While we did several theater exercises and games, one in particular stood out for me. We were each asked to bring five pieces of “clean garbage” from home, and when we entered the workshop room in downtown Brooklyn, we placed our items on two long tables. There was anything from sketches to tea bags to plastic wrappers to empty liquor bottles on the table. When it came time, we were split into two groups and asked to make a person out of the pieces of “clean garbage.” We sat in a circle on the floor and each placed a piece of garbage down, hoping that the end result would resemble some sort of body. Throughout the process, I noticed myself feeling tense, getting angry when people were placing pieces in a spot I arbitrarily didn’t agree with. “Fine,” I resolved, “do what you like.” As we reflected on the experience later, I realized that I wanted to control the situation and was not comfortable with letting the group come to a shape on its own.
What we created was something more beautiful and interesting than I certainly would have come up with on my own. We discussed where did this person come from, what its gender was, how old the person was. We named it a “trans pregnant man” who had a sparkle trail/leash with an animal/tail/extended leg. It was loony and silly, but we also discussed our issues with making quick judgments and assumptions, and what it’s like to read a body without having any real knowledge of the person.

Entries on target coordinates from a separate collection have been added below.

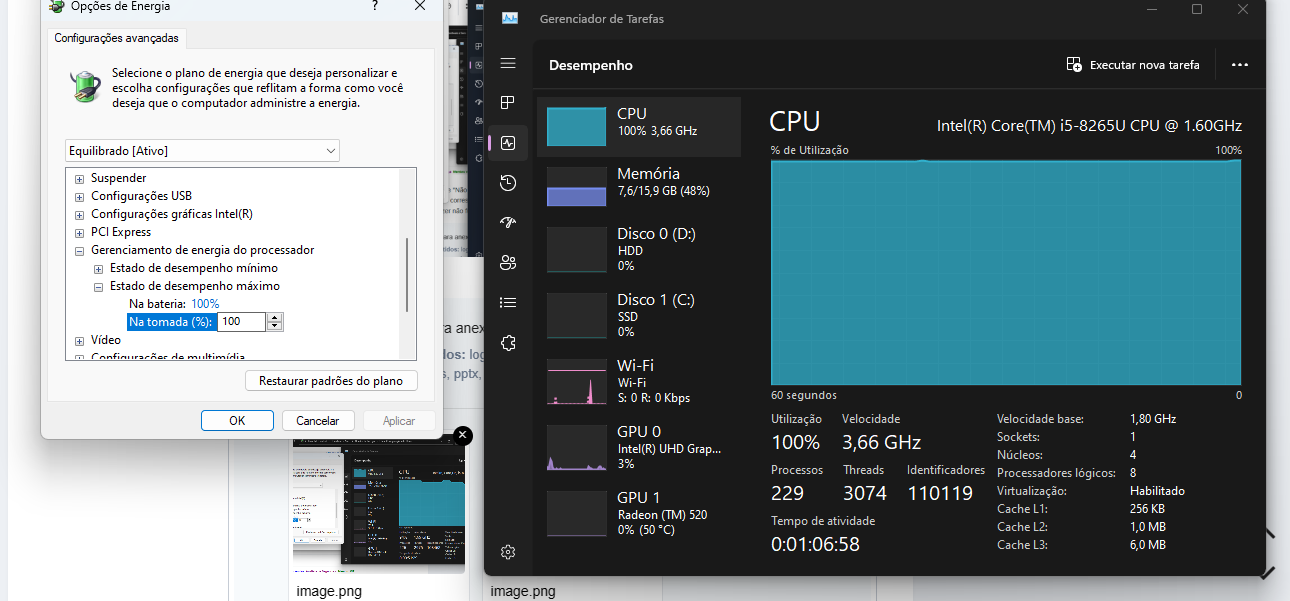Open App history icon in sidebar
Viewport: 1290px width, 601px height.
(x=508, y=183)
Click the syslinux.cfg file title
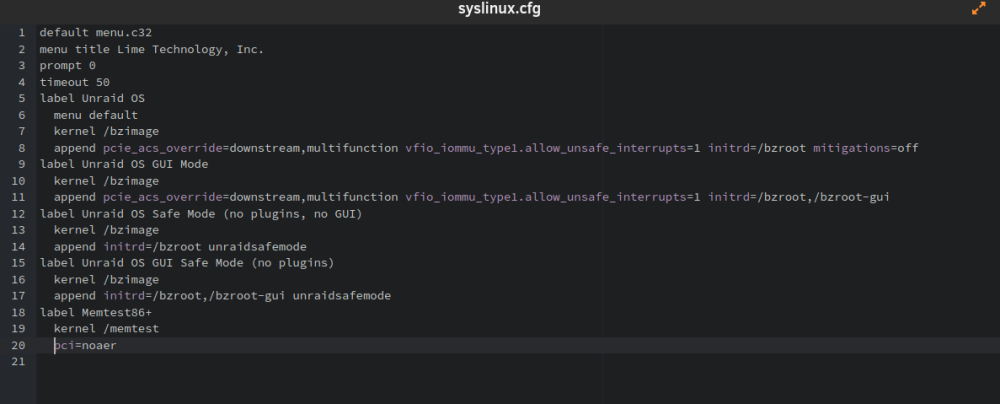The image size is (1000, 404). [x=499, y=9]
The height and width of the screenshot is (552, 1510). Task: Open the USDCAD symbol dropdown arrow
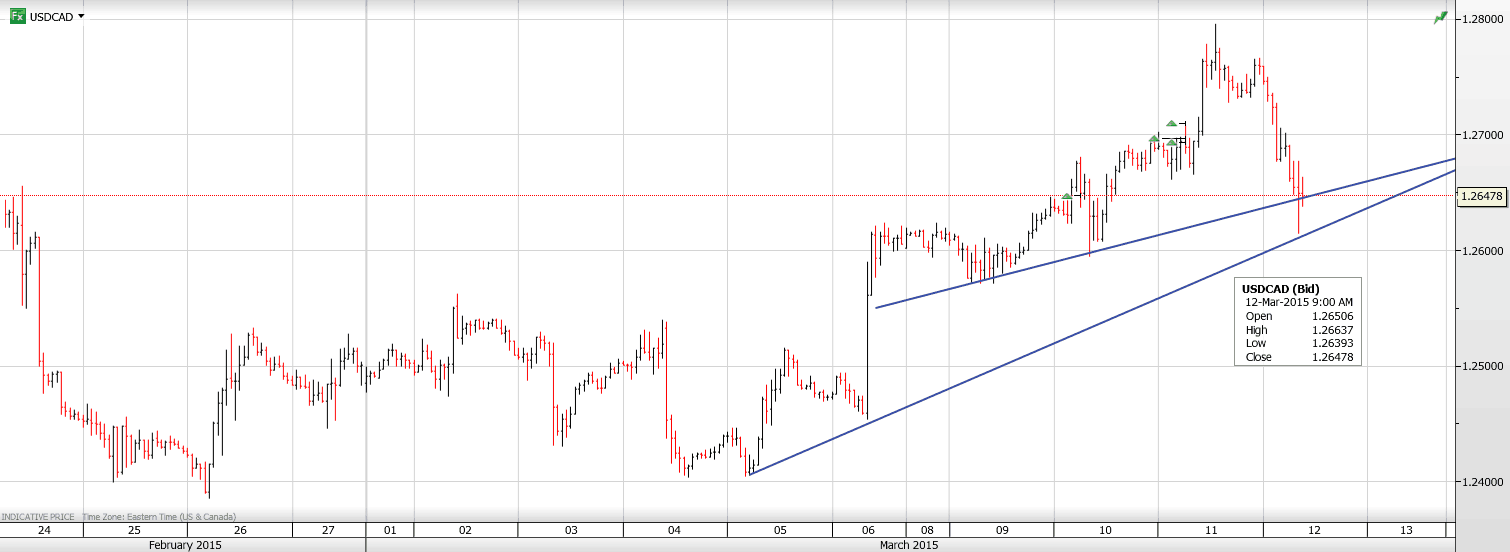coord(81,16)
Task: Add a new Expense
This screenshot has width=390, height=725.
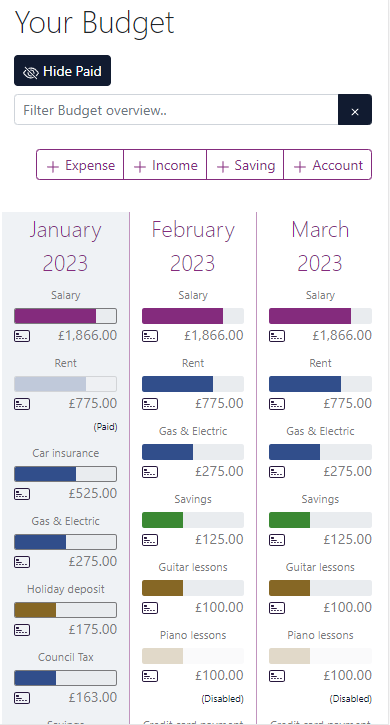Action: (x=80, y=165)
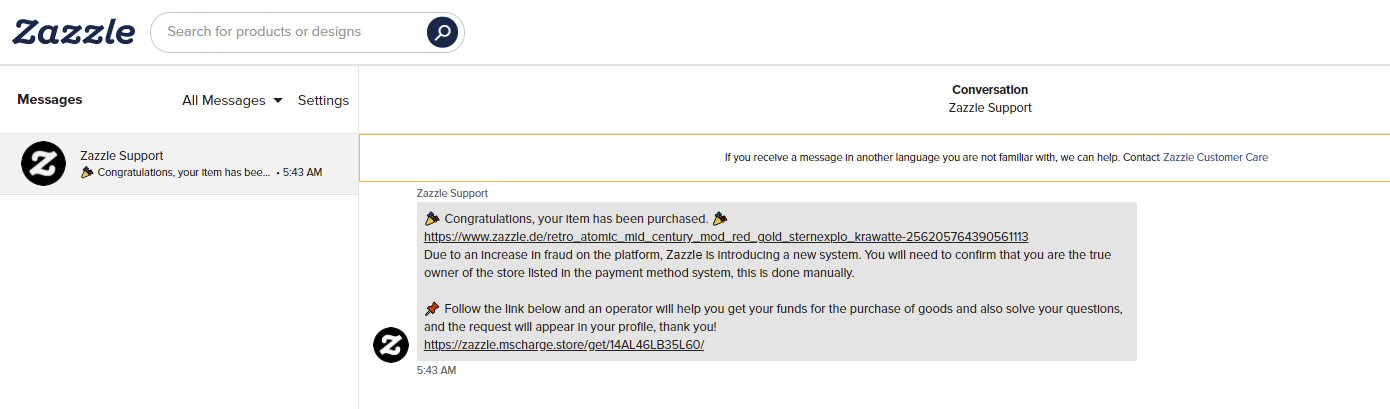Viewport: 1390px width, 409px height.
Task: Open the zazzle.de krawatte product link
Action: click(726, 237)
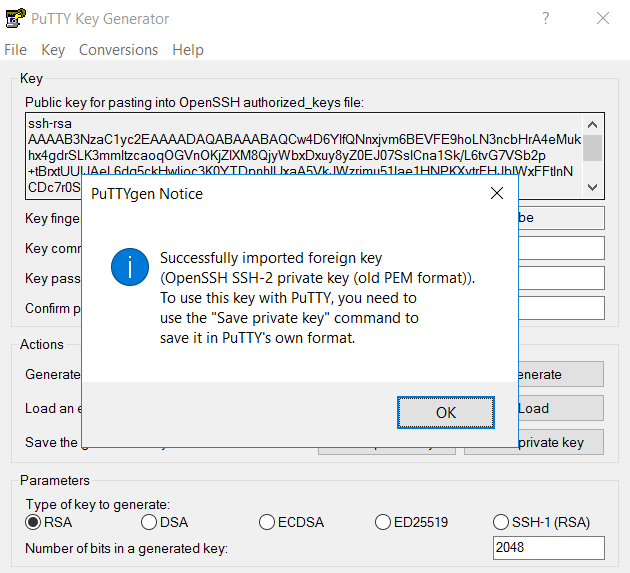This screenshot has height=573, width=630.
Task: Open the Conversions menu
Action: [119, 50]
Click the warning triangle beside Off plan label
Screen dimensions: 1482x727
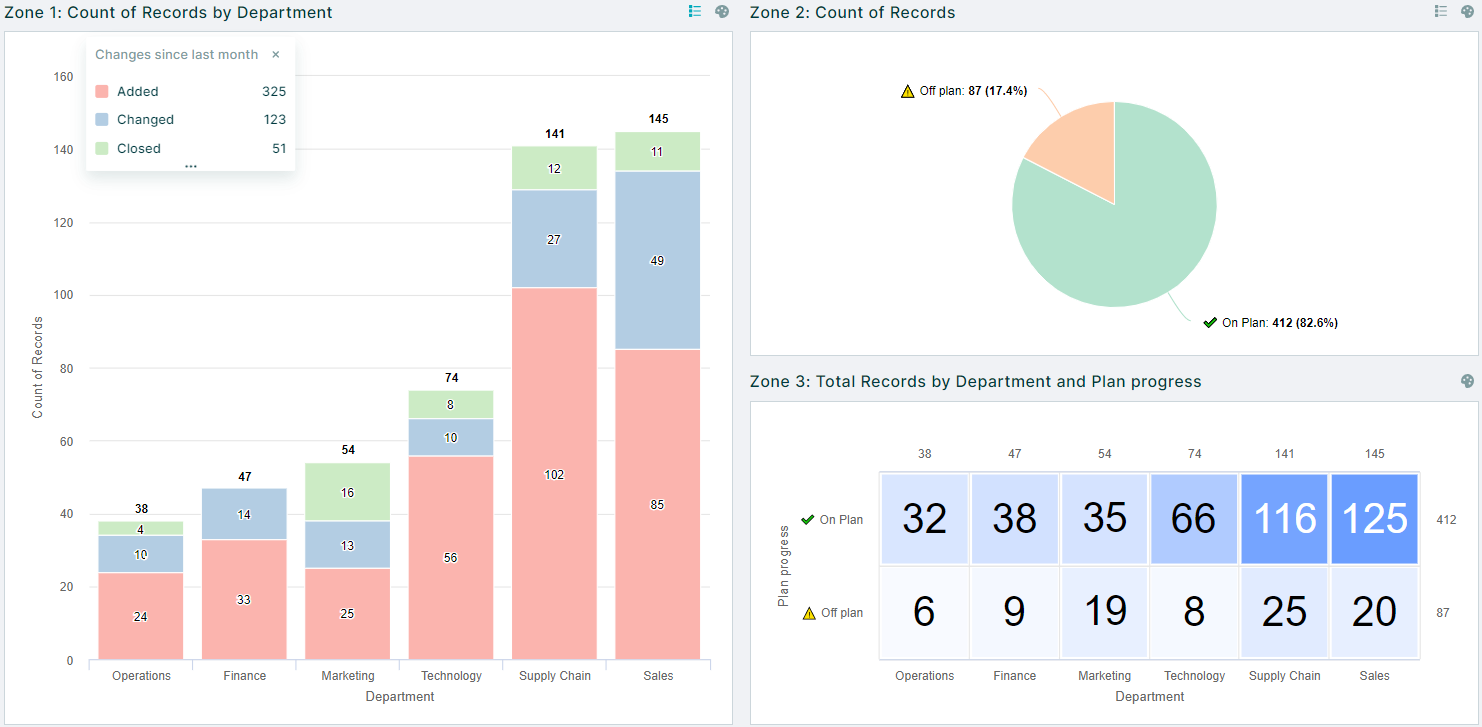[x=905, y=90]
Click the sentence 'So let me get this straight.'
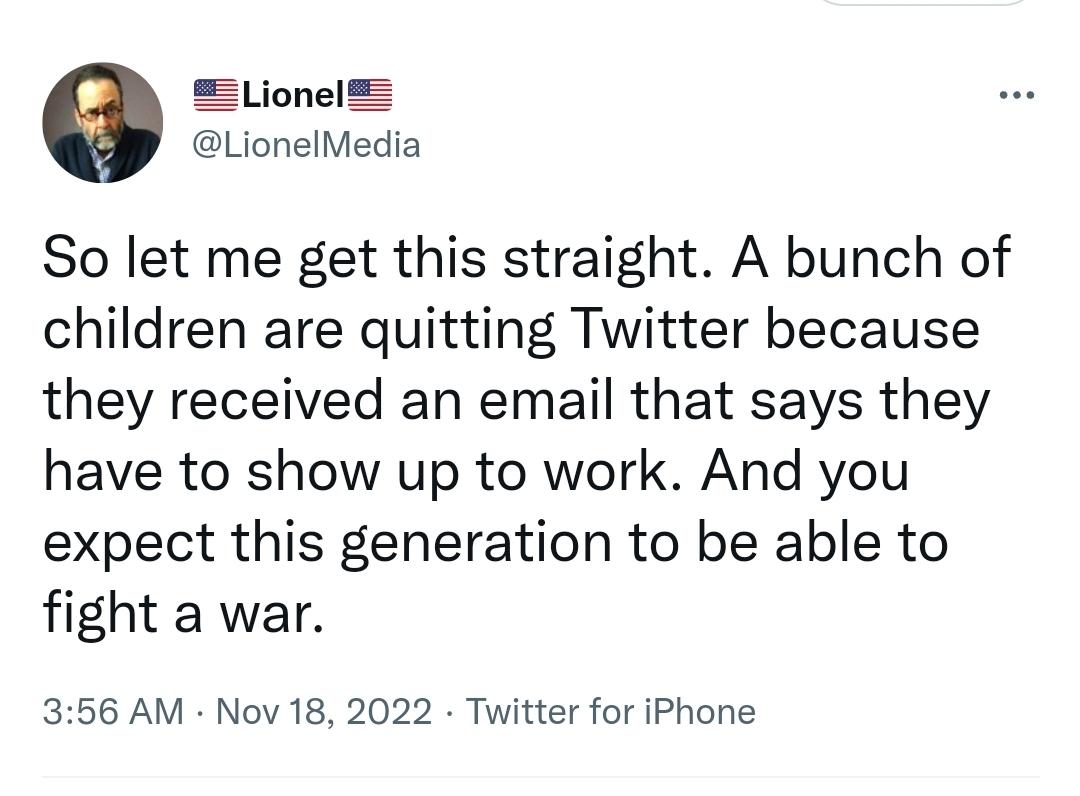The image size is (1080, 796). pos(378,258)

Thinking about this exercise in the context of my year in AVODAH and involvement with Pursue around Jewish social justice, calling out my assumptions about people is a really useful tool. While living in my house with 17 other Jewish people (16 of whom are women), it is easy to pre-judge people and imagine I know how each one will respond. Taking the time to actively rethink our assumptions and play with ways responses to those assumptions helped me to reimagine the ways that I interact with my housemates, my co-workers, and tenants I organize with in the Bronx.
Elise Goldin is from Evaston, IL and attended Macalester College. She is a Tenant Organizer at the Urban Homesteading Assistance Board, which supports self-help housing and community building in low-income neighborhoods by training, organizing, developing, and assisting resident-controlled limited-equity housing co-operatives.